For the first time since the late 1980s, the left in the USA is confronted with the same kind of challenge. Despite the failure of the various Islamic or post-Baathist resistance groups in Iraq to articulate a revolutionary program in the socialist traditions of the NLF, the FMLN or the FSLN, it is absolutely incumbent on us to come to their aid. Their fight is our fight. If the USA prevails in Iraq, it will throw politics to the right in the Middle East and at home. It will amount to a huge victory for imperialism if the quisling Governing Council can rule over a vanquished people.
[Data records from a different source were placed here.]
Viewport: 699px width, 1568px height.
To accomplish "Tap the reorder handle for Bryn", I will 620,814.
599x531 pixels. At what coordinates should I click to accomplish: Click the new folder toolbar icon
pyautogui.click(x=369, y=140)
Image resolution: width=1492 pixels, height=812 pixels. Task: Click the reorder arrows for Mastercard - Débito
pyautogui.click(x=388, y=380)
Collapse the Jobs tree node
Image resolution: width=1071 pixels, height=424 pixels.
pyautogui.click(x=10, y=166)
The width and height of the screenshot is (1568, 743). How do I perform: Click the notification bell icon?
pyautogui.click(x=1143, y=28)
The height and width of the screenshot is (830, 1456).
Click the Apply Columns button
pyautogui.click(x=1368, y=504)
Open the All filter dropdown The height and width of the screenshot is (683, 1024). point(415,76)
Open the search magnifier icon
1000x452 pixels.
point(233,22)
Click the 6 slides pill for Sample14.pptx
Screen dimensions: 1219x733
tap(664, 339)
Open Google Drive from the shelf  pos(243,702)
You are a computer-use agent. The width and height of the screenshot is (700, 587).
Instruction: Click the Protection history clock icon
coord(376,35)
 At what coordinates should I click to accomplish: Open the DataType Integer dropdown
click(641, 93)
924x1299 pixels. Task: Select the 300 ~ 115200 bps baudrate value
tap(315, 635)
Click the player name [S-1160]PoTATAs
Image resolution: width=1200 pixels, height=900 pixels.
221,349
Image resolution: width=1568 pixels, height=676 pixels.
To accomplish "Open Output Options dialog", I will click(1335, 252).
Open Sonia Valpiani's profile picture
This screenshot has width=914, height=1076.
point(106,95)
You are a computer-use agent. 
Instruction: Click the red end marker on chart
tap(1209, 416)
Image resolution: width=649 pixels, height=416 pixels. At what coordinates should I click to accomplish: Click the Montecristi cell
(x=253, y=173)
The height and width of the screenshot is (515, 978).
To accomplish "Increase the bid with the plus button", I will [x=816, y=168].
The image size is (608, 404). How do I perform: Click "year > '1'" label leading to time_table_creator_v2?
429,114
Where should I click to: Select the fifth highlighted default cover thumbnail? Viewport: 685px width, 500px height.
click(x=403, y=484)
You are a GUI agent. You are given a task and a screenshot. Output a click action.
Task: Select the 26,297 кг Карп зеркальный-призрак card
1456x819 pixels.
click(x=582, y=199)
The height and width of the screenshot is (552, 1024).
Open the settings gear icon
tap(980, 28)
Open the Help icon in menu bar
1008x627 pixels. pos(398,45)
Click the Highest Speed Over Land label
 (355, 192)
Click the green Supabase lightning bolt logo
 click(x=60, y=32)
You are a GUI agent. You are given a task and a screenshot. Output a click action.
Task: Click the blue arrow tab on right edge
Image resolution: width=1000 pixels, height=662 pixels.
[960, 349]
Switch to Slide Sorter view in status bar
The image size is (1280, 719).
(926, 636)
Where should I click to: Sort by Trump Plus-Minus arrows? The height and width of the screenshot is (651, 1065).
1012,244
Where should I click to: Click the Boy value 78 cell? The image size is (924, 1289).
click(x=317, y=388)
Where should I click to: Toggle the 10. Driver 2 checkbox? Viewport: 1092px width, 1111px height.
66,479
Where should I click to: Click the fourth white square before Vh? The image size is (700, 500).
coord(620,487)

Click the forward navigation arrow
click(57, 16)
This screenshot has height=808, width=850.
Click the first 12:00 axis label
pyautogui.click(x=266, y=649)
It simply amazes me that anybody who is still in the SWP cannot rise to the occasion.

 

Which leads me to my final thoughts on this matter.

 

I can't remember who said this, but revolutionary politics is a great devourer. It demands the greatest sacrifices but can often pay back little in return except shattered careers, mental and physical exhaustion, jail terms or worse. Sometime back in the late 1970s, the SWP entered a period of deep disorientation. With the decline of the various social movements, it made an adjustment based on a completely false assessment of the period. It was not a period of rising class struggle and working class radicalization like the Debs era or the 1930s. It was a time of retrenchment and defensive struggles. It would have been correct to colonize certain industries where genuine political activity could be carried out. Instead the leadership transformed the party into a typical workerist sect. To this day, I cannot understand why Barnes would have taken this course but this points--sadly--to the root of the problem.

 

In driving out everybody who had the backbone to question articles in the Militant or resolutions presented to national conventions, he has effectively removed the rudder that could have corrected him on such questions. I don't agree with the analysis that the SWP is in danger of turning into a rightwing, pro-capitalist formation despite the rather bizarre coverage in the Militant recently. Keep in mind that it was printing speeches by bin-Laden only 2 years ago! It is more likely that the group, with its aging and fanatically loyal membership, will simply go along with whatever Jack thinks is correct. If he wakes up tomorrow and decides that the Iraqi resistance is okay, they will go along with that as well.

 

The one thing that will not change is its terminally propagandistic character. It functions almost completely as a commentator on events that it has no impact on. In almost every important *social* struggle that has taken place since I left the party, it has played no role whatsoever. This was not the party I joined. My hope is that a party can be built down the road that incorporates the best of the SWP, especially the SWP of Fred Halstead's "Out Now". It should also incorporate the ability of the Browder CPUSA to speak to working people in the language and imagery they understand rather than jargon about "worker-Bolsheviks". It would also absorb the gains and lessons of the Green Party, which has grown through its ability to highlight the environmental crisis of our age. Without such an understanding, I doubt that any would-be revolutionary organization has a future.

 

In any case, I remain guardedly optimistic about the future. Through Marxmail, I have come in contact with some incredibly energetic and politically sophisticated young Marxists who are taking the first modest steps to pull together a new left organization. I urge you to look at their website at www.lefthook.org. I am sure that you will be as inspired as I am.